In 395, when a great number of people were executed, the ex-Qadi Husayn b. Nuʿman was put to death and his body burned. We note elsewhere the peculiar pro-Ismaʿilian legislation of 394 against various vegetables which were traditionally associated with persons who appeared in history as hostile to the house of ʿAli (cf. [p. 141 below]). At the same time a prohibition was issued against the slaying of oxen, other than those injured or diseased, save at the Feast of Sacrifice (Maq. ii. 286, Ibn Khallik. iii. 450), a prohibition perhaps connected with the scarcity due to the bad Niles.
We have already seen that strict laws against going out at night were made as the result, no doubt, of abuses arising from the nightly illuminations and merry-making.

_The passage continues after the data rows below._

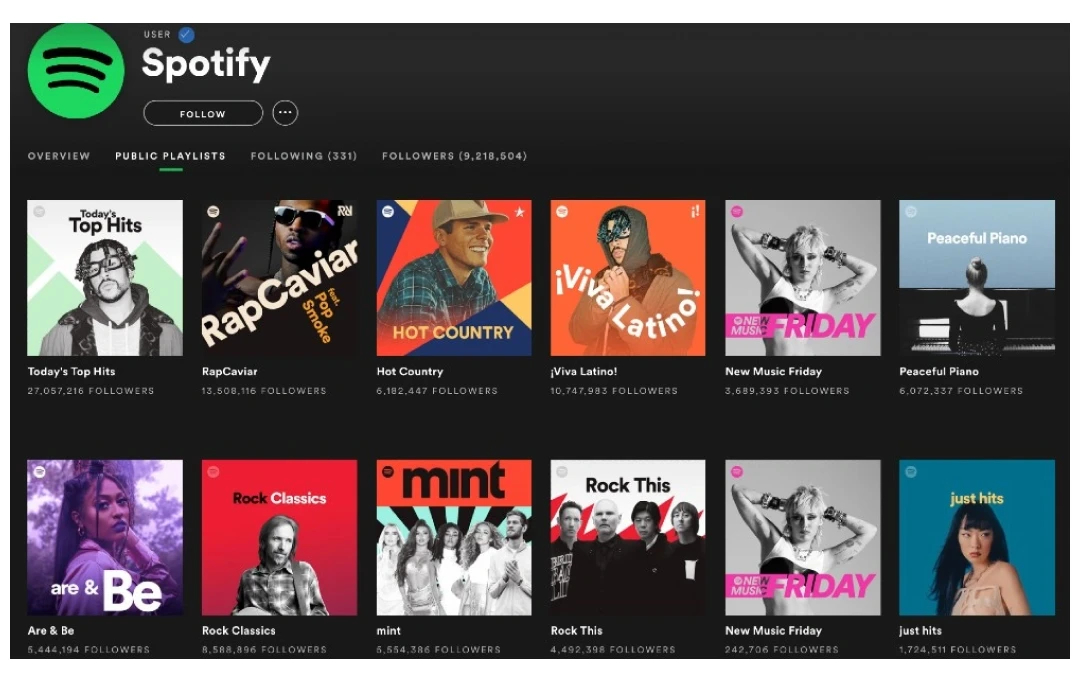Switch to the OVERVIEW tab
Viewport: 1080px width, 682px height.
[x=57, y=156]
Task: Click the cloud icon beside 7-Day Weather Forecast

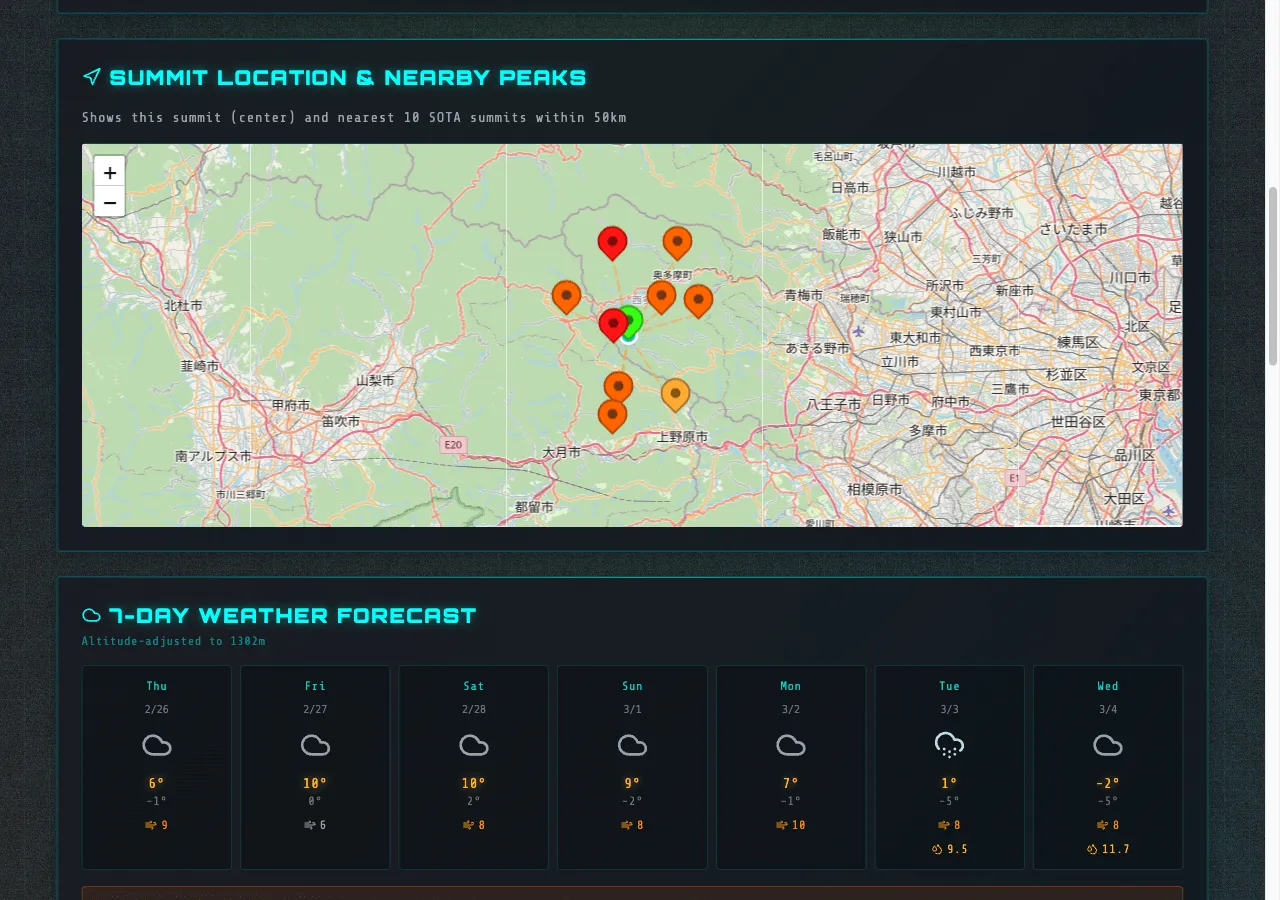Action: click(x=92, y=615)
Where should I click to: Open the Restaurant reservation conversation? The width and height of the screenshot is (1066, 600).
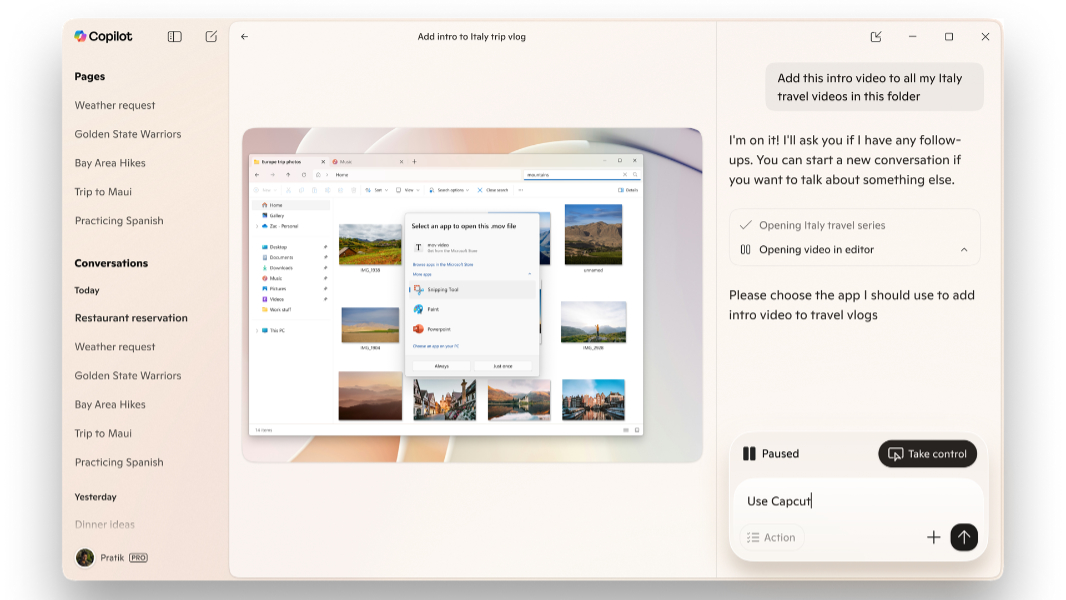click(131, 318)

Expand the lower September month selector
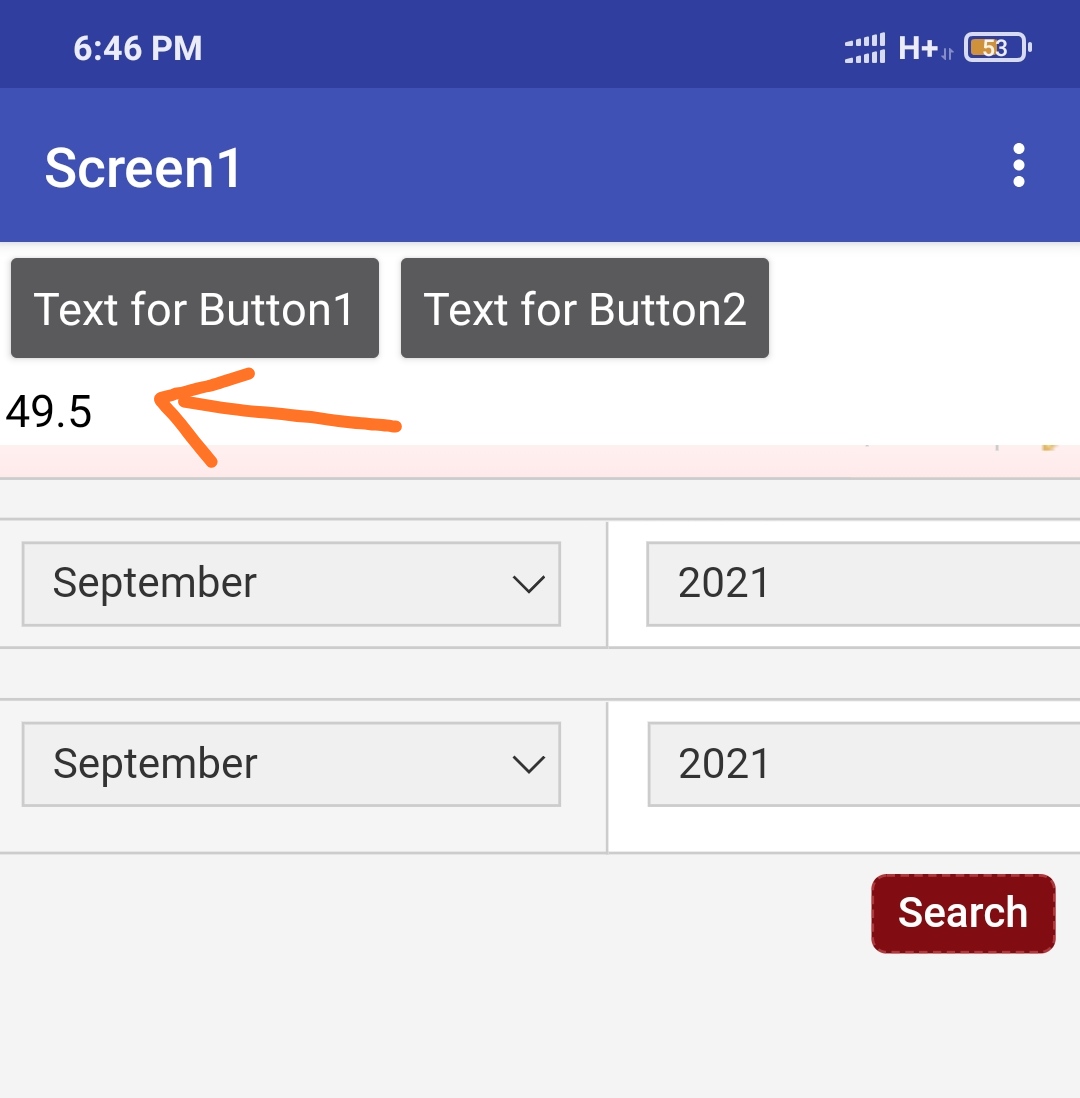click(x=290, y=765)
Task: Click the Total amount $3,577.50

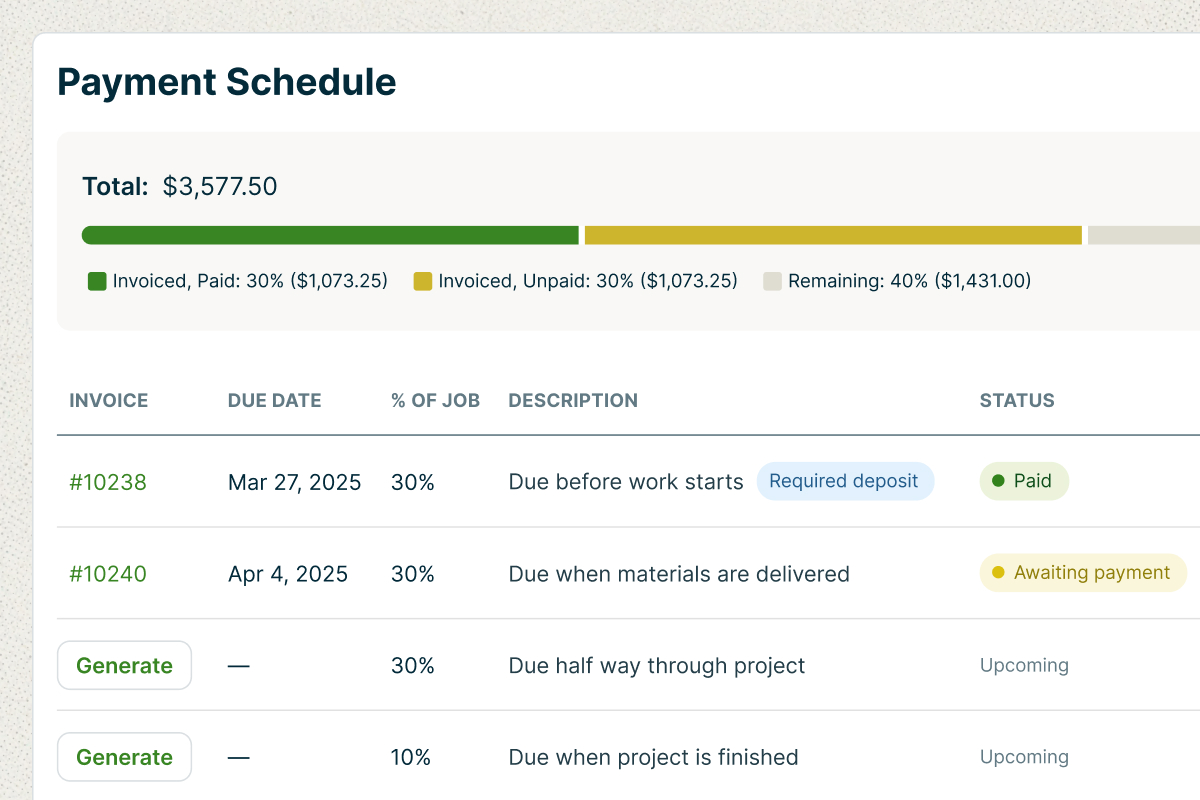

Now, in 395, more stringent regulations were made. It was enacted that no women were to appear in the street unveiled, and that no persons were to use the baths without wearing wrappers. In Jumada II. of this year, a general prohibition was issued against any persons going out of doors after sunset, so that the streets were deserted by night. In accordance with another law all vessels containing wine were seized, the vessels broken, and the wine poured out (Maq. ii. 286). Another law dealt with the dogs which roam about most eastern cities and who, in Muslim lands are savage because they lack human intercourse, for the religion of Islam has placed the dog and the pig apart as animals who are in all circumstances unclean, so that no one who has touched either of these is able to pray or eat without formal ablution. Now al-Hakim commenced a war of extermination against dogs, with the result that in Cairo many were slain and very few could be seen in the streets. Severus says that this rule was made because al-Hakim’s ass had taken fright at a dog barking at it: in strict accuracy the Khalif had not at this time adopted the custom of riding an ass, but this is a minor detail.